* begin SOURCE RECORDS *
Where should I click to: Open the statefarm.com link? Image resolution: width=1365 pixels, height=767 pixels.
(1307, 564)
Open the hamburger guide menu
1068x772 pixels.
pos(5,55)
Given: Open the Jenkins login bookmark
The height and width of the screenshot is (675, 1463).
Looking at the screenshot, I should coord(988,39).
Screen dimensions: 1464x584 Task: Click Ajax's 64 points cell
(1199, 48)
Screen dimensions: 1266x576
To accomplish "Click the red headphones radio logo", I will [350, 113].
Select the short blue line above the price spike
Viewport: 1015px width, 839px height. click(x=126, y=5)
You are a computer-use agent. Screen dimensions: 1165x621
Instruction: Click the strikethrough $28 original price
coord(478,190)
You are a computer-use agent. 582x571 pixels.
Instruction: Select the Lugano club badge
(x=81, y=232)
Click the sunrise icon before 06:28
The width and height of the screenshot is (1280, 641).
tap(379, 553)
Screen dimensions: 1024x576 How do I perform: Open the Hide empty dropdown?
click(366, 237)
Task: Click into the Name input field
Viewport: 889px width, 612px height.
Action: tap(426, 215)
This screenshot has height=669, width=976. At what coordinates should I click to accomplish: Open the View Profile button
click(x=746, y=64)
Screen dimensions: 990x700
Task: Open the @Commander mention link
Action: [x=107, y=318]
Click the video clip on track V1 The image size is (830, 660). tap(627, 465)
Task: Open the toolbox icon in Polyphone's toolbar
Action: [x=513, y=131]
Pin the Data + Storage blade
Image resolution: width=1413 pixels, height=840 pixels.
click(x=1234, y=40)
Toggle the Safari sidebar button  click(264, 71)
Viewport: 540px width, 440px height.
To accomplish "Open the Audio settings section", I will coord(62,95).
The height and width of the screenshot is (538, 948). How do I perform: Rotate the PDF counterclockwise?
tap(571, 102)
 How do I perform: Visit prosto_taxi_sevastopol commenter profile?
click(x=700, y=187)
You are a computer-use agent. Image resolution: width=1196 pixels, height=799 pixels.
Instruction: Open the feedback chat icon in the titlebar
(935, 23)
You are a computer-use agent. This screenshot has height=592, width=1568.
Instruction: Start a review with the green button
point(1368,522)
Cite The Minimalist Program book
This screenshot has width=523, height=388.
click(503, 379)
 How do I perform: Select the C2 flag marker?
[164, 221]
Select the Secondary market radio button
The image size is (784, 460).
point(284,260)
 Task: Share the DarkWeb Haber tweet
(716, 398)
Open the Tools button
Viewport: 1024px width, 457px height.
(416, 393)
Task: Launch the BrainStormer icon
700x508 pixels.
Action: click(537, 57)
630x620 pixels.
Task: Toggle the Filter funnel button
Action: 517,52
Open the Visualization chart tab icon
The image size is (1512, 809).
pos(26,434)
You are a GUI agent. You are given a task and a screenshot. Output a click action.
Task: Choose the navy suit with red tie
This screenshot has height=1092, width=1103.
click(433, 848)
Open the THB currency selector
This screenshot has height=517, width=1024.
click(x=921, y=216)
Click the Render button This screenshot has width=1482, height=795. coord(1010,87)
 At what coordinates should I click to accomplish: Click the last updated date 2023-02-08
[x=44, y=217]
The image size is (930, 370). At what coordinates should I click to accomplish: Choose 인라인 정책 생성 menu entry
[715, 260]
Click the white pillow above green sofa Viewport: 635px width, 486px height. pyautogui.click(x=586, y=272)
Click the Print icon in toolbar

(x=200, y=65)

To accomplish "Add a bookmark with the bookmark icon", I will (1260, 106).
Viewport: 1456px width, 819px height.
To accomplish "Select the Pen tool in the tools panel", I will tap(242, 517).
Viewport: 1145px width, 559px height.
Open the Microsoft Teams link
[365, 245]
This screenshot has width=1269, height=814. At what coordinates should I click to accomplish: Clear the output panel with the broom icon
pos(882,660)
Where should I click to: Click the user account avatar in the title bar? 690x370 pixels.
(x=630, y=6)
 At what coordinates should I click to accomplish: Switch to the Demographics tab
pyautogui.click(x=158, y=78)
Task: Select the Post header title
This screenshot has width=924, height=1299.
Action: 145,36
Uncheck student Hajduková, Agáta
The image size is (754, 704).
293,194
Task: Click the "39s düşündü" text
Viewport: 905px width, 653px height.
* end SOURCE RECORDS *
• [WRITTEN INSTRUCTION]: Can you print the records again verbatim, starting at the line that contains "Click the Print icon in toolbar" and ending with the last line of the records?

• [THE REPLY]:
Click the Print icon in toolbar

(x=200, y=65)

To accomplish "Add a bookmark with the bookmark icon", I will (1260, 106).
Viewport: 1456px width, 819px height.
To accomplish "Select the Pen tool in the tools panel", I will tap(242, 517).
Viewport: 1145px width, 559px height.
Open the Microsoft Teams link
[365, 245]
This screenshot has width=1269, height=814. At what coordinates should I click to accomplish: Clear the output panel with the broom icon
pos(882,660)
Where should I click to: Click the user account avatar in the title bar? 690x370 pixels.
(x=630, y=6)
 At what coordinates should I click to accomplish: Switch to the Demographics tab
pyautogui.click(x=158, y=78)
Task: Select the Post header title
This screenshot has width=924, height=1299.
Action: 145,36
Uncheck student Hajduková, Agáta
The image size is (754, 704).
293,194
Task: Click the "39s düşündü" text
Viewport: 905px width, 653px height.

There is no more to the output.